*WHAT THE EXERCISE ASKS:* What you should end up with is an exact copy of the lines from the one holding "Given: Select the Professional plan title" through the last line of the entries below, both included, and nothing else; leave every picture out.

*MATERIAL SUPPLIED:*

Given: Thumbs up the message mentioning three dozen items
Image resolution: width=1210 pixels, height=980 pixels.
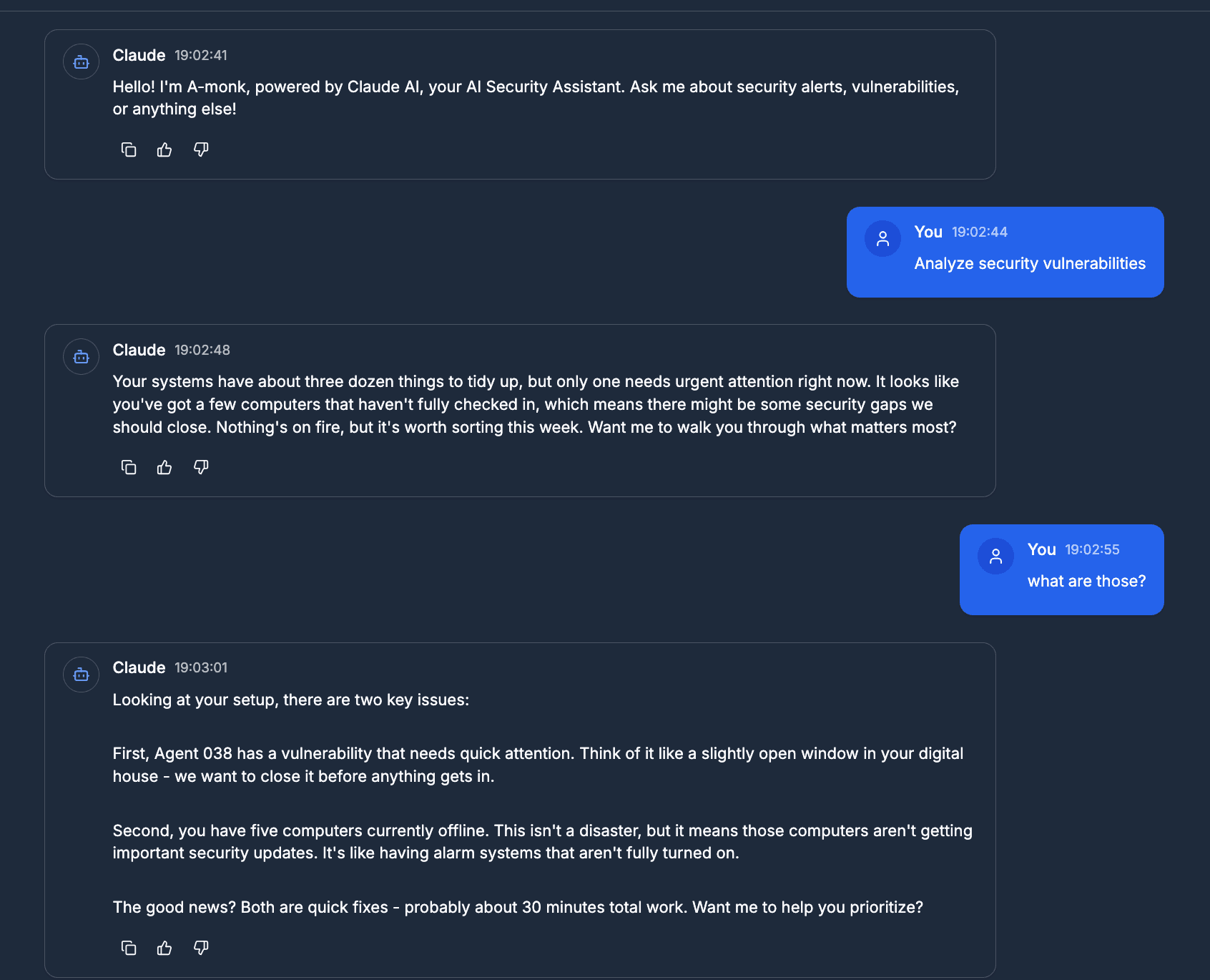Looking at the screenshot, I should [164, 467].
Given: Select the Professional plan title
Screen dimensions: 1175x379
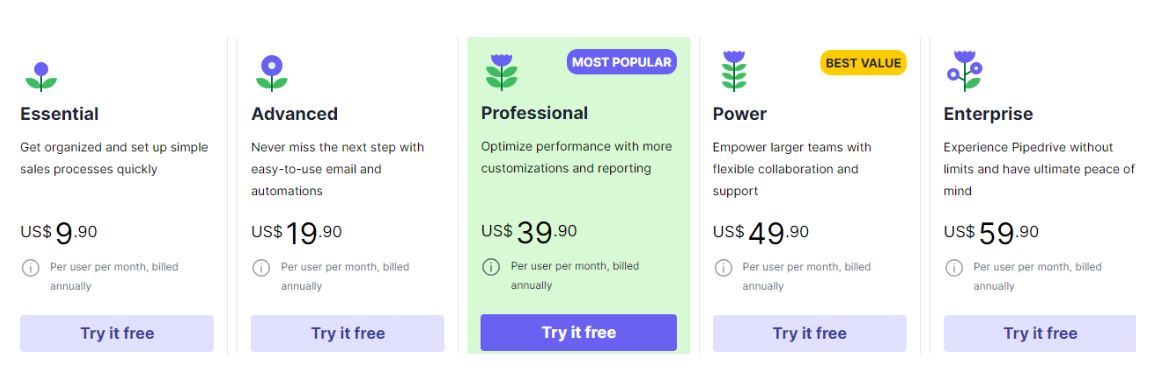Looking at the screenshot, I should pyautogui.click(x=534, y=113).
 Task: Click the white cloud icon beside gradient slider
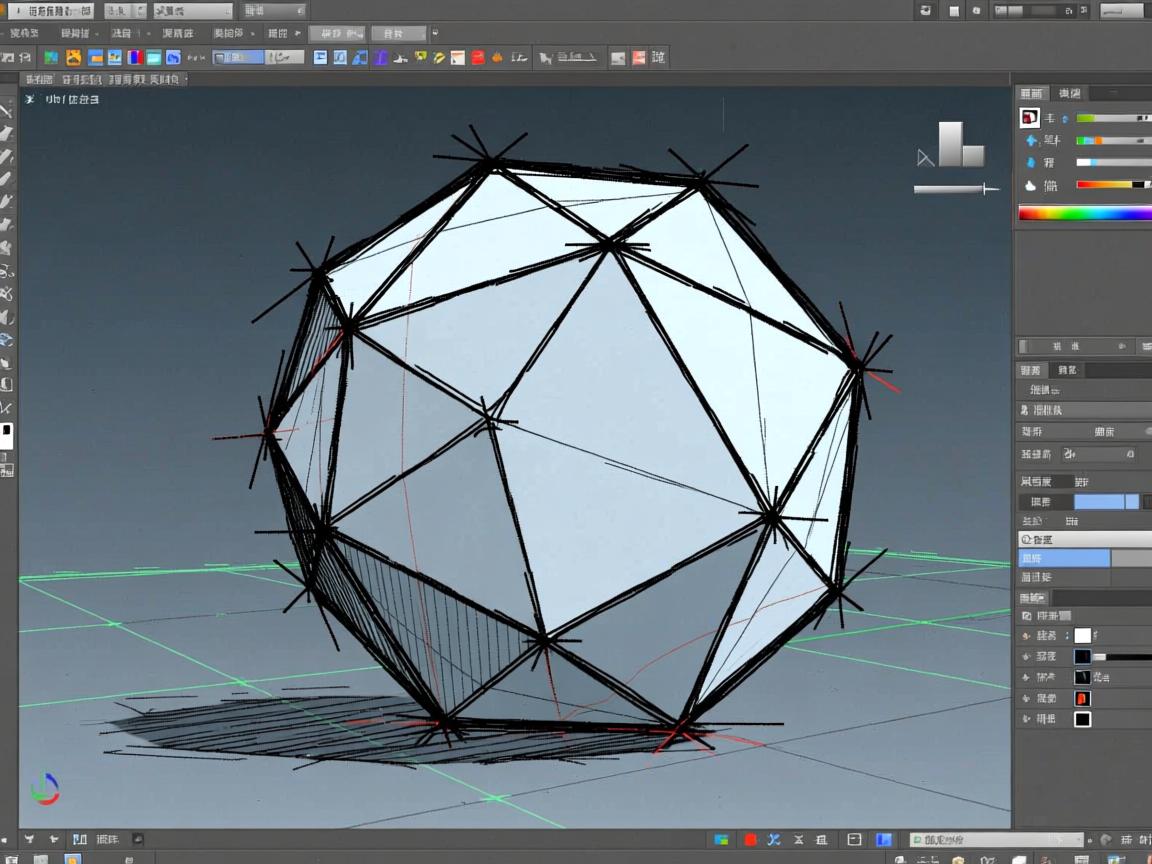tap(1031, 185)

*TASK RESULT:*
Given: Select the Professional plan title
Screen dimensions: 1175x379
Looking at the screenshot, I should pyautogui.click(x=534, y=113).
 Task: Click the white cloud icon beside gradient slider
tap(1031, 185)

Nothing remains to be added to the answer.